A few points about founder/market fit:
Founder/market fit can be developed through experience: No one is born with knowledge of the education market, online advertising, or clean energy technologies. You can learn about these markets by building test projects, working at relevant companies, or simply doing extensive research. I have a friend who decided to work in the magazine industry. He discovered some massive inefficiencies and built a very successful technology company that addressed them. My Founder Collective partners Eric Paley and Micah Rosenbloom spent many months/years becoming experts in the dental industry in order to create a breakthrough dental technology company.

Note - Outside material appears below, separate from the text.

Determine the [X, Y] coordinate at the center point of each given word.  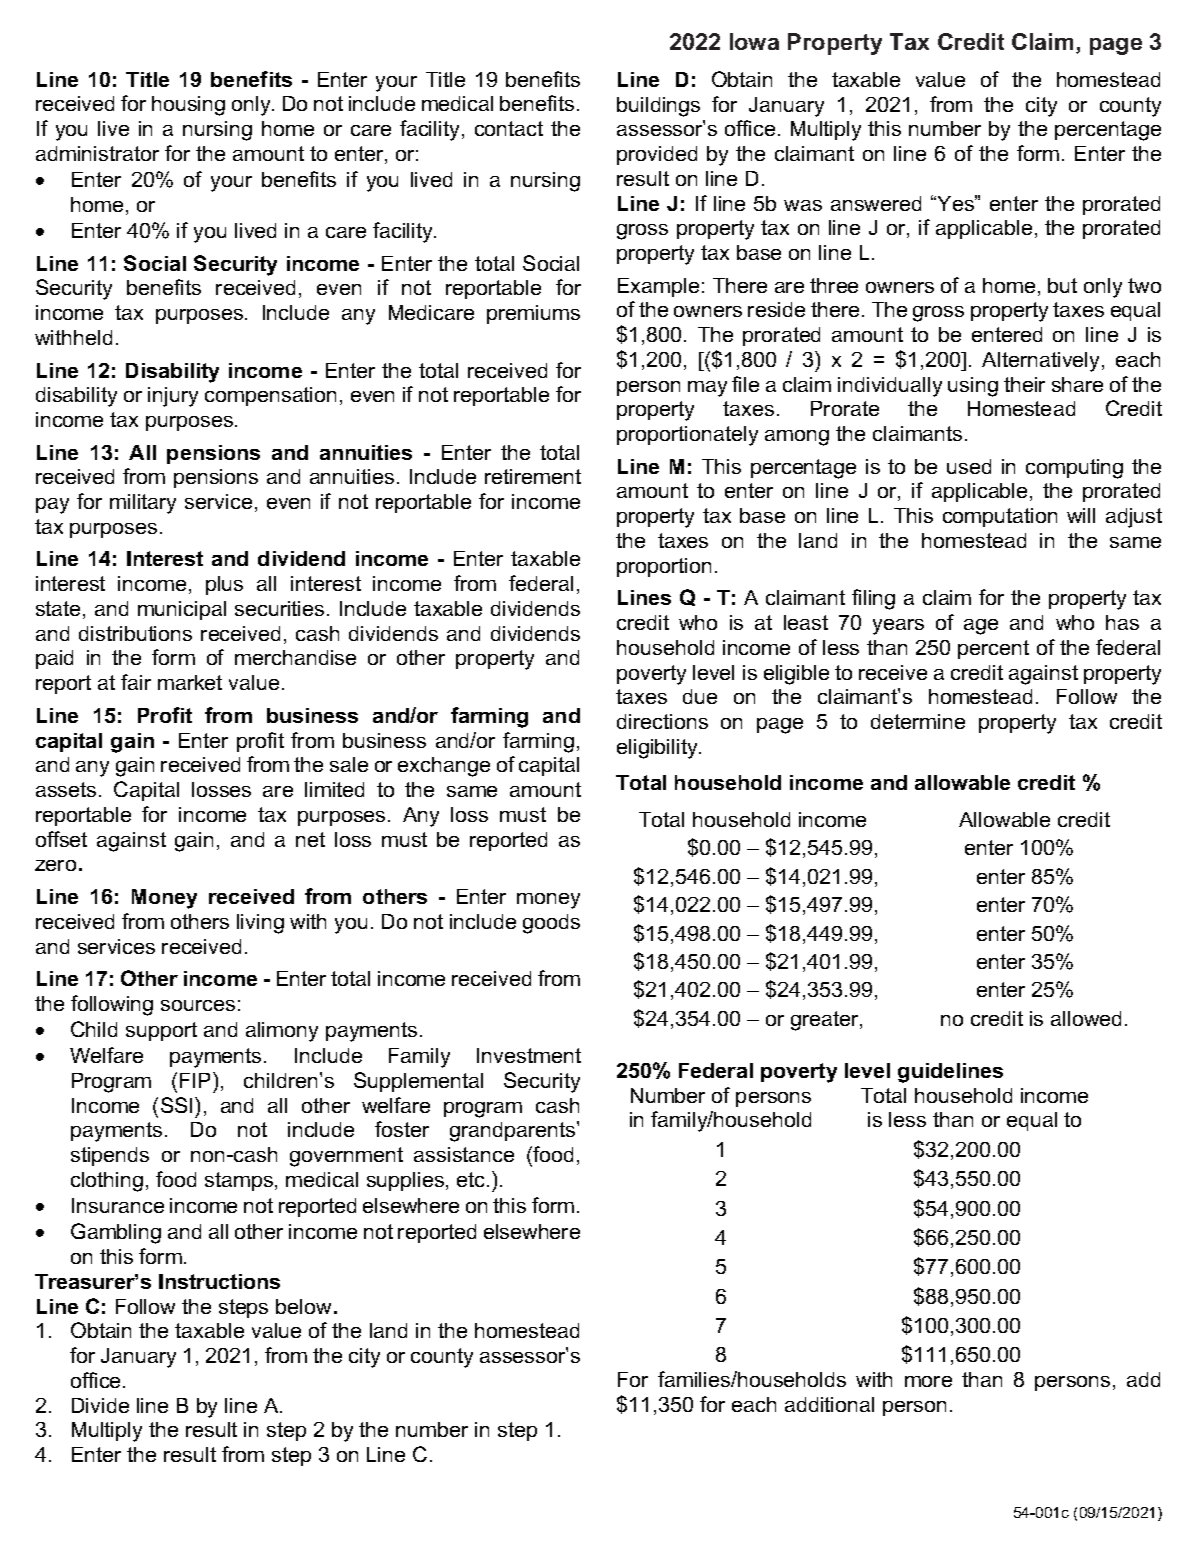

Founder/market fit is frequently overestimated: One way to have a deep understanding of your market is to develop product ideas that solve problems you personally have. This is why Paul Graham says that “the best way to come up with startup ideas is to ask yourself the question: what do you wish someone would make for you?” This is generally an excellent heuristic, but can also lead you astray. It is easy to think that because you like food you can create a better restaurant. It is an entirely different matter to rent and build a space, market your restaurant, manage inventory, inspire your staff, and do all the other difficult things it takes to create a successful restaurant. Similarly, just because you can imagine a website you’d like to use, doesn’t mean you have founder/market fit with the consumer internet market.
Founders need to be brutally honest with themselves. Good entrepreneurs are willing to make long lists of things at which they are have no ability. I have never built a sales team. I don’t manage people well. I have no particular knowledge of what college students today want to do on the internet. I could go on and on about my deficiencies. But hopefully being aware of these things helps me focus on areas where I can make a real contribution and also allows me to recruit people that complement those deficiencies.
Most importantly, founders should realize that a startup is an endeavor that generally lasts many years. You should fit your market not only because you understand it, but because you love it — and will continue to love it as your product and market change over time.